El tipo algo tiene, sí. Por algo conquistó los dos superclásicos oficiales que disputó y se impuso en tres de los cuatro de verano. Y hasta se autoproclamó, en broma, "técnico de clásicos", cuando Olé le recordó sus triunfos en Vélez-Chicago, su interesante empate en Gimnasia-Estudiantes y hasta su victoria en Junior de Barranquilla vs Unión Magdalena. Sólo cayó una vez, como DT de Central, ante Newell's. "Los clásicos son partidos aparte", es su leit motiv habitual. Y también, claro, lleva su estadística como caballito de batalla. Es más, en enfrentamientos directos con River, tiene saldo positivo. Suma cuatro triunfos, tres empates y tres derrotas, entre sus pasos por Gimnasia, Vélez y Boca.

El tipo algo tiene, sí. En su primer Súper sentado en el banco de Boca (enero 08 en Mardel), se acercó especialmente a saludar a Simeone pese a la rivalidad de los equipos y le espetó, en medio de un abrazo fraternal, un "mirá adónde llegamos". Después, claro, el destino les separó los caminos. El Cholo abandonó un River en crisis y el Pelado festejó Navidad con un título bajo el brazo. Y a ese título arribó, justamente, por el envión que significó la victoria Monumental. "A un clásico jamás se llega con ventaja. El clásico pasado parecíamos los peores de la película y se decía que si no ganábamos, volábamos yo y un montón de jugadores por los problemas que había", recordó. Ahora, el panorama es similar en la tabla. A ocho puntos del líder (igual que en el Apertura con San Lorenzo como puntero), un triunfo el domingo aparece como la única chance de remontar y alcanzar a los de arriba.
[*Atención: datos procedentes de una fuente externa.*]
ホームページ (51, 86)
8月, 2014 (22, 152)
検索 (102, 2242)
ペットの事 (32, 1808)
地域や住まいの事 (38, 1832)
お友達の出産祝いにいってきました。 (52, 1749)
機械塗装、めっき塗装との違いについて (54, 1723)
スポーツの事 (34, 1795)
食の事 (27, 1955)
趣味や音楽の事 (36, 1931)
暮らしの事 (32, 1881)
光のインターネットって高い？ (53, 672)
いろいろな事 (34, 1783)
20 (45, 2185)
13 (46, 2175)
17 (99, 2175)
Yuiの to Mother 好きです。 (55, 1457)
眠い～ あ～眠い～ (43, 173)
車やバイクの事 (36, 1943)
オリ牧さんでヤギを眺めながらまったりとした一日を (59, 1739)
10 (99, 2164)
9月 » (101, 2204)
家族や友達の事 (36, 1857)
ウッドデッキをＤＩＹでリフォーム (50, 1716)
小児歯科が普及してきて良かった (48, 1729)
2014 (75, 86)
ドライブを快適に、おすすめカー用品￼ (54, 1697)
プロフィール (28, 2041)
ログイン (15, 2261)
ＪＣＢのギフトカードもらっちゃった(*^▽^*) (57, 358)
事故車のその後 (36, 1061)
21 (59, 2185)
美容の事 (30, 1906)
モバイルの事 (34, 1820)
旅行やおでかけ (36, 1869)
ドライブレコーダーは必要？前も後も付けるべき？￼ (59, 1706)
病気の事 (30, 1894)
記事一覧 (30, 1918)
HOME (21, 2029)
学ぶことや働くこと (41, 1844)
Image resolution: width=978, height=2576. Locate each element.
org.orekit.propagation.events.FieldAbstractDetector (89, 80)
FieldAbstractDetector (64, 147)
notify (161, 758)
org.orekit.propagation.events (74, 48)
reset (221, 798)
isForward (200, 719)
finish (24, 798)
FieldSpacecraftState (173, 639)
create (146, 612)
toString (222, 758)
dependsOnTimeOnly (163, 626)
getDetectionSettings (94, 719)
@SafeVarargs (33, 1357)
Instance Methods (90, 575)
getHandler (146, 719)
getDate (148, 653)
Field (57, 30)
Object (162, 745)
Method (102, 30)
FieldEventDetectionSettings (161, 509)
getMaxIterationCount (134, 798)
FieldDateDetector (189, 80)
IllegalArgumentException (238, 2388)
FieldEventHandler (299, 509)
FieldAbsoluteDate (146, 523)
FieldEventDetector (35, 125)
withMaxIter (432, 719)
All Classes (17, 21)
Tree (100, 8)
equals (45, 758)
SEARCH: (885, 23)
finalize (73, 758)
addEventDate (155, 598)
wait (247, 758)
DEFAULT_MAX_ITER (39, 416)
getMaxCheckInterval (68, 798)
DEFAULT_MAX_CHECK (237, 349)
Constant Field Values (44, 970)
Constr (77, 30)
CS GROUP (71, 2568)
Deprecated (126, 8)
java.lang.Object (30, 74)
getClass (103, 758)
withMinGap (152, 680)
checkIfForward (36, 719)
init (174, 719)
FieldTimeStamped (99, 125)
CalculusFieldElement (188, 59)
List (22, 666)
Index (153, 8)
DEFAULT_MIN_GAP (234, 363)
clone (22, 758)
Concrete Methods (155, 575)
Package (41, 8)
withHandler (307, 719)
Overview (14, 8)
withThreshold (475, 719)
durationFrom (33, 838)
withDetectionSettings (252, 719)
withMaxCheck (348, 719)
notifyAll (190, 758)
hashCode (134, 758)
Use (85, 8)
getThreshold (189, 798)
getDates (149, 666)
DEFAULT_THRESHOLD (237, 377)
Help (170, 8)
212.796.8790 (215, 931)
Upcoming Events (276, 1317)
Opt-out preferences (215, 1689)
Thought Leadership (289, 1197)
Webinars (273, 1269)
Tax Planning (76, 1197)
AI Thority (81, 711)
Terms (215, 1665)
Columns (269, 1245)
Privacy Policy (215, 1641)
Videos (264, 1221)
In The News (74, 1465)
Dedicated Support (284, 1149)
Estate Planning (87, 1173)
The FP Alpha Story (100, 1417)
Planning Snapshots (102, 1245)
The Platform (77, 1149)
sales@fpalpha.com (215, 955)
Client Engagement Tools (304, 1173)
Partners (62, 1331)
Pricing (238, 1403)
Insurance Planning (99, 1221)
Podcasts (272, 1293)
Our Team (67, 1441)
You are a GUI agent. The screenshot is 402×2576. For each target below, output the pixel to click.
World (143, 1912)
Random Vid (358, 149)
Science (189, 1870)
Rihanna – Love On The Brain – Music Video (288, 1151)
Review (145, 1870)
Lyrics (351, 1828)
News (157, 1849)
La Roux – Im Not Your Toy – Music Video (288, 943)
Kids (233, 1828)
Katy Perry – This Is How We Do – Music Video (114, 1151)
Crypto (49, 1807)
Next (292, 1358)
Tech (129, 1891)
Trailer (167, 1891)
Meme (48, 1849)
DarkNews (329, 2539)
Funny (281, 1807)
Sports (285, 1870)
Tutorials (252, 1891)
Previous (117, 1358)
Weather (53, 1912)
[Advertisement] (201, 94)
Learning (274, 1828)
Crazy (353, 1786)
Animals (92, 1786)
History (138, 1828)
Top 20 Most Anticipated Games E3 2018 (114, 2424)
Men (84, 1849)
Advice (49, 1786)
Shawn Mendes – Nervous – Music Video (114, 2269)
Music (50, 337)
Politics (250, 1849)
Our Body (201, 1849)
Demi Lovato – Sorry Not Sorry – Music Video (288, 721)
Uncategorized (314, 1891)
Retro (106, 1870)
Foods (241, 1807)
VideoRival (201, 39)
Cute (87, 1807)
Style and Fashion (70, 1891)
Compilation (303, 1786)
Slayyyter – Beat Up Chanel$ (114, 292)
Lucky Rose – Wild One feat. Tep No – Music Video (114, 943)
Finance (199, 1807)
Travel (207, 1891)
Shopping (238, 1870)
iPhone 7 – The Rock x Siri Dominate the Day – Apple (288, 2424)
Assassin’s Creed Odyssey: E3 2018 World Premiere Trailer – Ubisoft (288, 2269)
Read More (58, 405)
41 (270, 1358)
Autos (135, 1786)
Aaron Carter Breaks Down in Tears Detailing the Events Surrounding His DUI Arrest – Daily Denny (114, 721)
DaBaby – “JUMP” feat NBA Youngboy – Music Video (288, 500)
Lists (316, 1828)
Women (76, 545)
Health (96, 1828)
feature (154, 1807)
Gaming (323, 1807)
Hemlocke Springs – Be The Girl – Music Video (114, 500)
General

El tipo algo tiene, sí. Por algo lo define como el partido "más lindo para jugar". Y asegura que "River es un equipo que siempre intenta ir a buscar, jugar, ganar. En mi época de futbolista, me gustaba jugar esa clase de partidos. Son completamente distintos".

El tipo algo tiene, sí. Por algo, no se le mueve ni un pelo (je) y dice: "A River no cabe otra que ganarle".